■ **MATERIAL TO PROCESS**

- - - - - - -

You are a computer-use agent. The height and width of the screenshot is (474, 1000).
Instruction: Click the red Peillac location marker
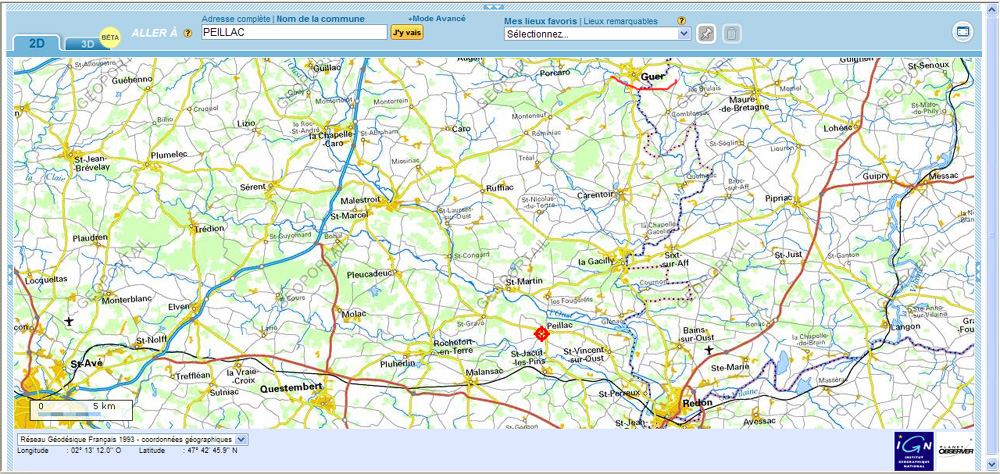pyautogui.click(x=542, y=333)
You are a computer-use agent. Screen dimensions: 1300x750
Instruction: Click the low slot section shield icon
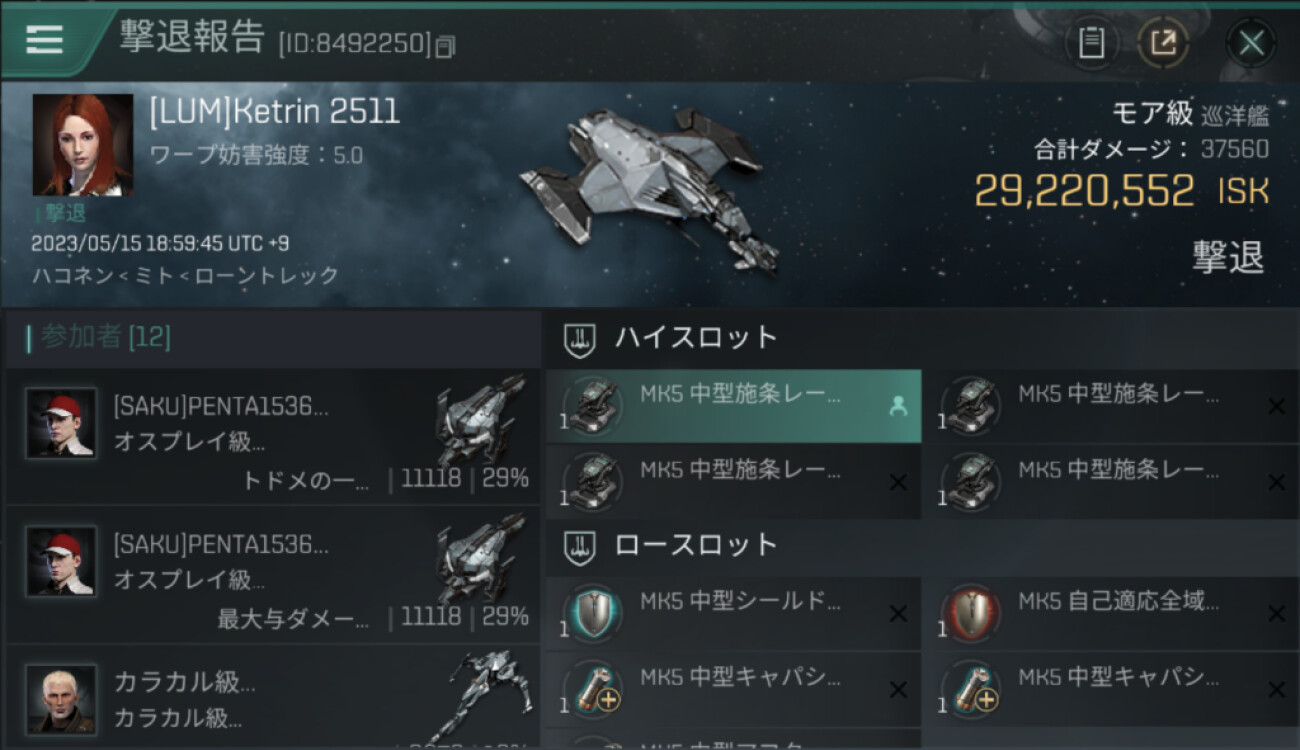581,547
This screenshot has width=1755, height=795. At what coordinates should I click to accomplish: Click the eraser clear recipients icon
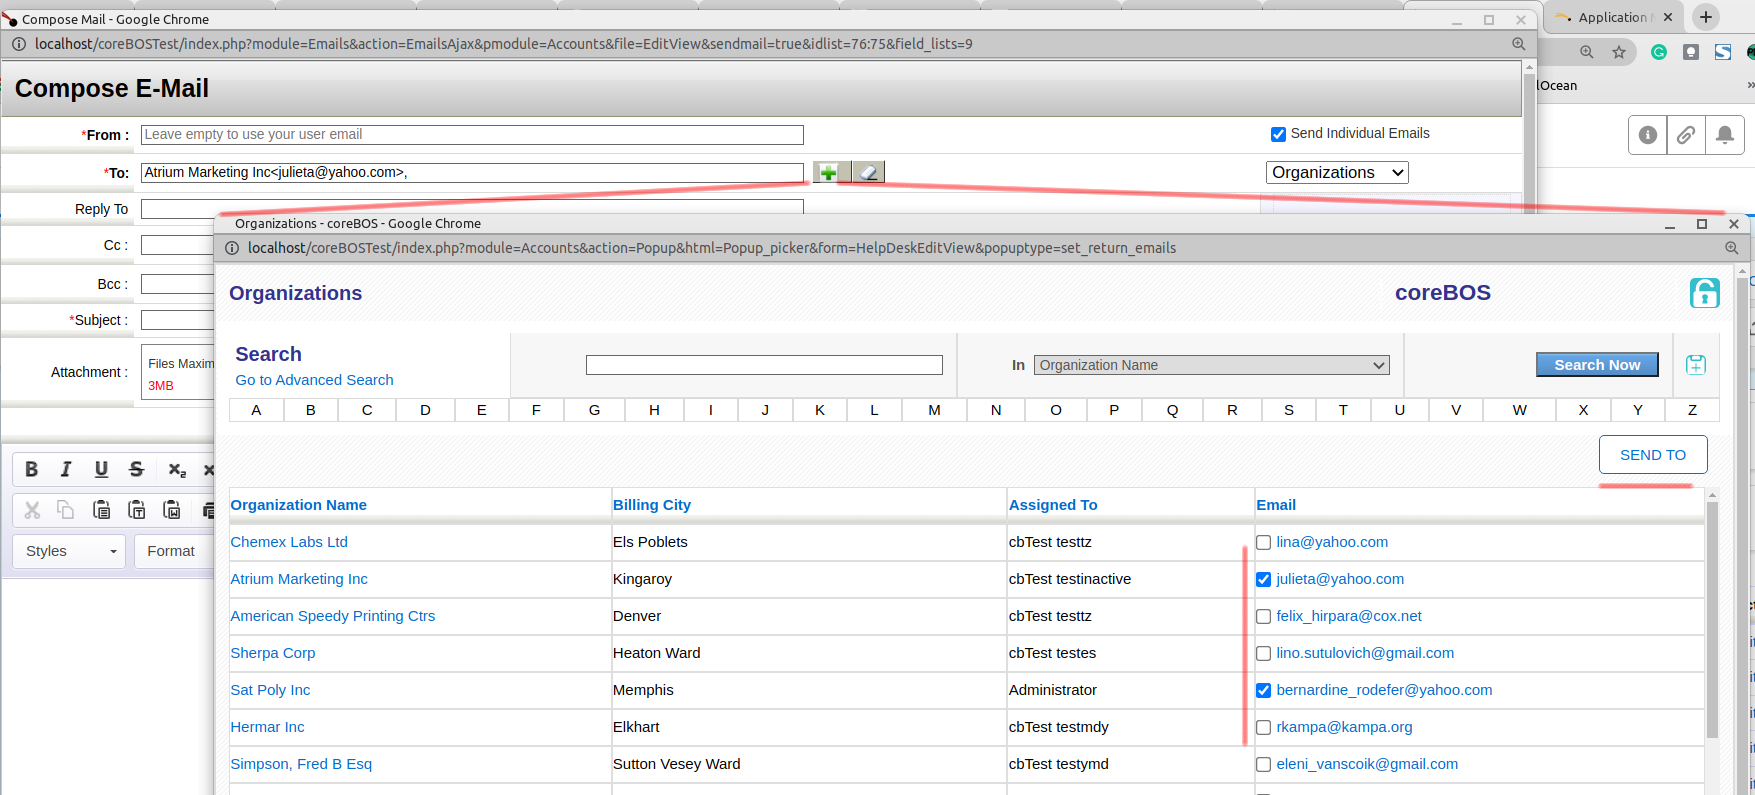point(868,173)
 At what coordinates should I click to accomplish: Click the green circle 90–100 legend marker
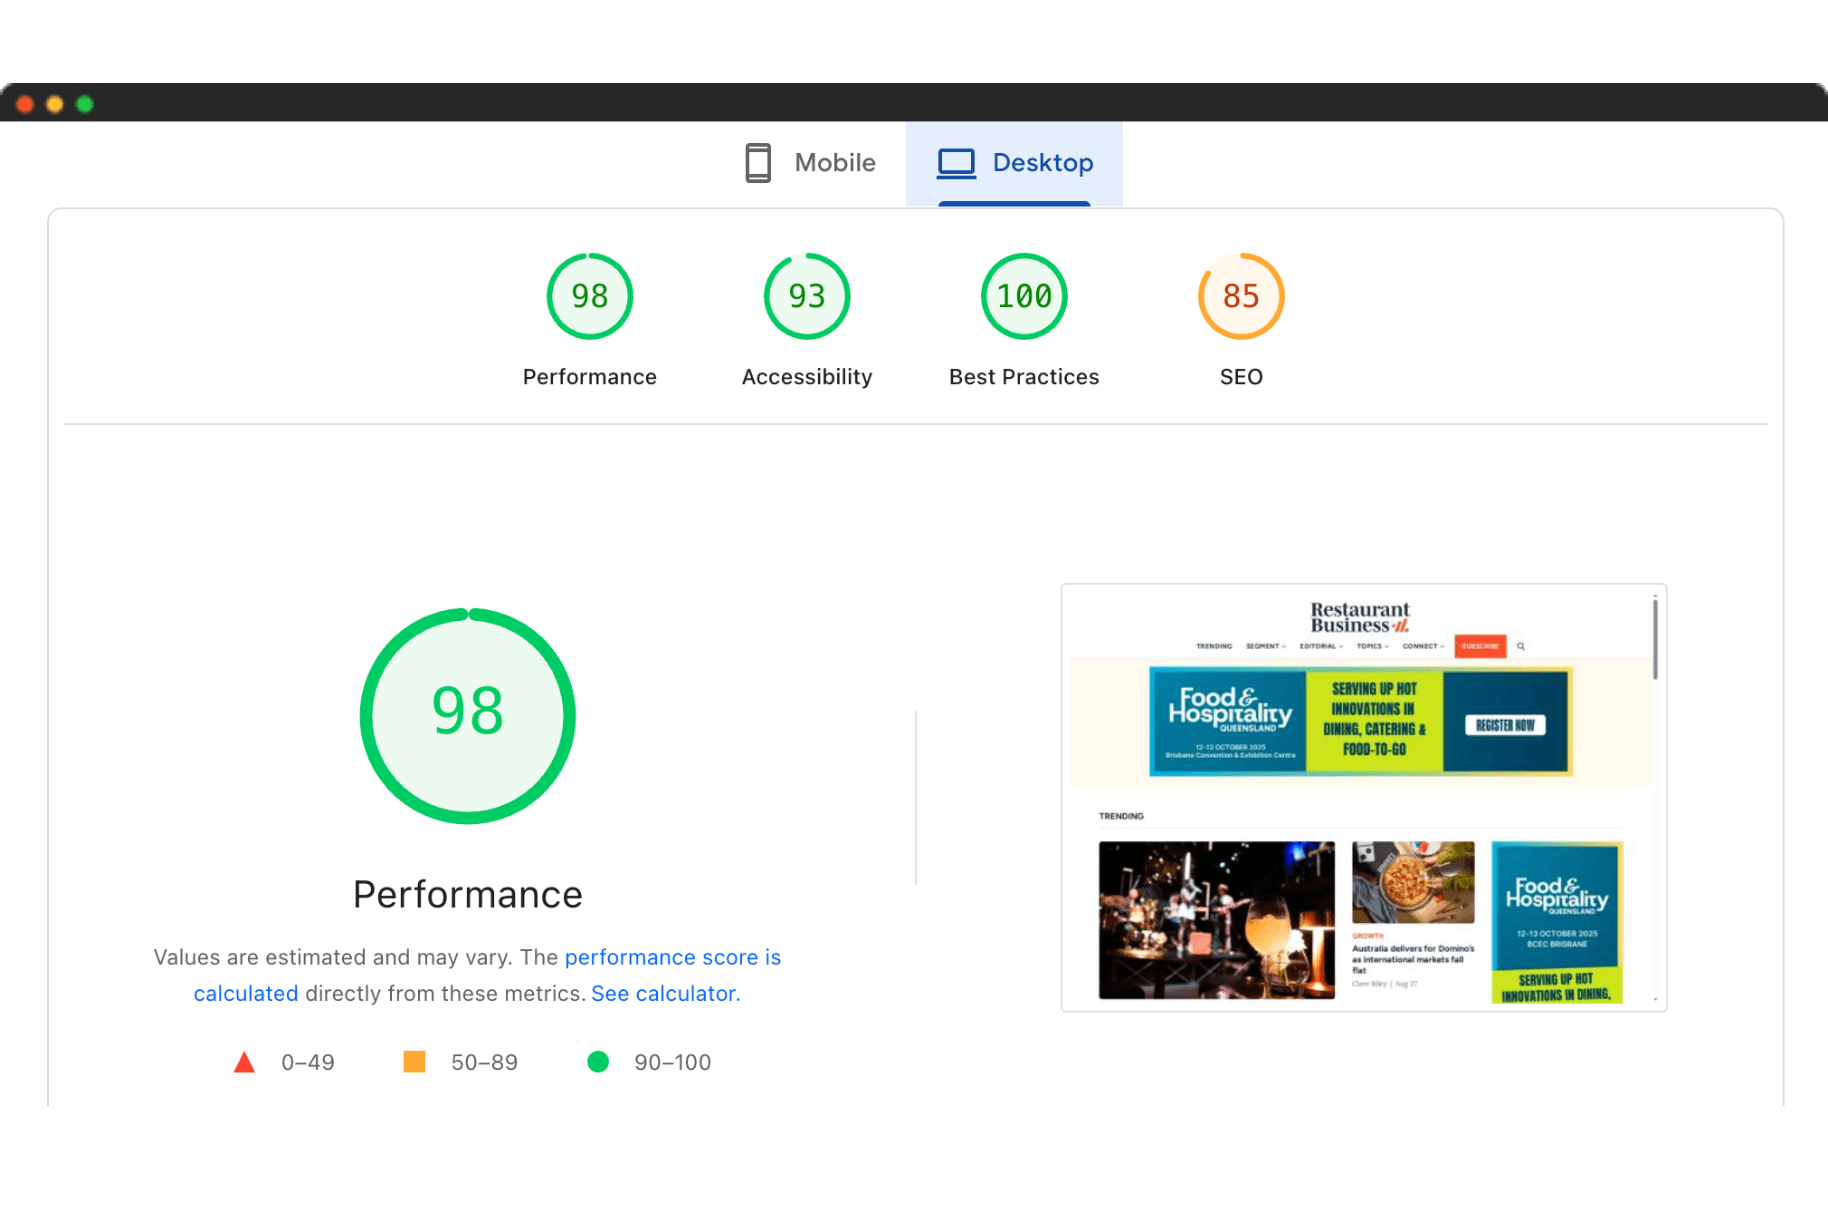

- - - - - - -

For every line above, produce an exact transcription that omits the images.

You are a computer-use agent. The height and width of the screenshot is (474, 1000).
Instruction: Click the red Peillac location marker
pyautogui.click(x=542, y=333)
You are a computer-use agent. Screen dimensions: 1300x750
Instruction: Click the low slot section shield icon
581,547
This screenshot has width=1755, height=795. At what coordinates should I click to accomplish: Click the eraser clear recipients icon
point(868,173)
 At what coordinates should I click to accomplish: Click the green circle 90–100 legend marker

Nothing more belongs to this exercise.